Kulihat ayah dan ibu di sisi kanan, selain tante Yuli dan om Hadi. Di sisi
kiri, ada ketiga adikku beserta kakek dan nenek. Ada lagi selain mereka, namun
aku kurang ingat siapa saja. “Alhamdulillah”, pekik semua orang.
Aku
masih belum menyadari apa yang terjadi. Tubuhku berasa segar kembali saat itu.

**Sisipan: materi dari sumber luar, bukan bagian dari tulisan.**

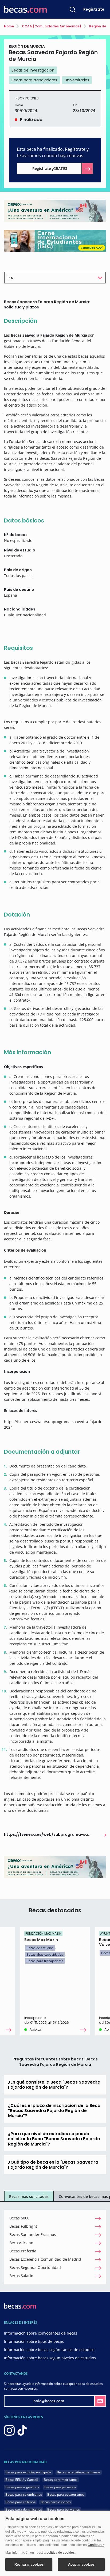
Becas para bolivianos (63, 2509)
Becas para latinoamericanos (78, 2472)
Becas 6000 (19, 2217)
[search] (72, 9)
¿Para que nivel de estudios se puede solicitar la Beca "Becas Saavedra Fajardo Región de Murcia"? (54, 2139)
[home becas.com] (20, 2305)
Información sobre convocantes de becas (40, 2333)
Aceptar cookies (81, 2564)
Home (9, 26)
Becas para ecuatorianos (65, 2494)
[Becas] (25, 9)
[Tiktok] (22, 2429)
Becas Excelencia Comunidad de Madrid (45, 2259)
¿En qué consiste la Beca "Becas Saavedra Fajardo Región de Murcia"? (54, 2084)
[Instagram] (9, 2429)
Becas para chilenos (20, 2502)
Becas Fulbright (23, 2226)
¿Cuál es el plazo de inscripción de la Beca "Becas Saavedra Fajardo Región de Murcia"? (54, 2110)
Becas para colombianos (23, 2494)
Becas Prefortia (22, 2250)
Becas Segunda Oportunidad (35, 2267)
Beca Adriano (21, 2242)
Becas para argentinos (22, 2487)
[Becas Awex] (55, 210)
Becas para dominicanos (23, 2509)
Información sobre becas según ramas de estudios (49, 2349)
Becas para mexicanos (60, 2479)
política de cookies (60, 2552)
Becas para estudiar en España (28, 2472)
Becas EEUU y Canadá (21, 2479)
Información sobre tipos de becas (34, 2341)
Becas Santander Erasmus (32, 2234)
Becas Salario (21, 2275)
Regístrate (93, 9)
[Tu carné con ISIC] (55, 240)
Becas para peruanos (60, 2487)
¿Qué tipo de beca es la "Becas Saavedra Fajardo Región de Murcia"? (53, 2164)
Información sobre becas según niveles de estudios (50, 2357)
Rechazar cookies (29, 2564)
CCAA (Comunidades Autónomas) (51, 26)
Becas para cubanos (56, 2502)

Ada semangat yang membuncah di dada, beriringan dengan kondisi kesehatan
fisikku yang semakin membaik.
Dua
hari kemudian, aku sudah keluar dari rumah sakit. Dokter menyatakan aku sehat
100%. Tinggal pemulihan saja yang harus kujalani!.
Dalam
perjalanan pulang, di jok tengah mobil ayah, ibu menanyakan, “Azka, ibu kaget
melihat cepatnya pemulihan kondisi kesehatanmu dua hari yang lalu”.
“Kami
sempat khawatir, karena detak jantungmu sempat berdetak pelan sekali”, ibu
berkata sembari mengusap kedua bola matanya yang mulai berkaca-kaca.
Ibu
memelukku. Sekujur tubuhku merasakan kehangatan kasih sayangnya. Mobil melaju
dengan lambat, seirama dengan kemacetan Kota Jakarta yang masih belum bisa terpecahkan.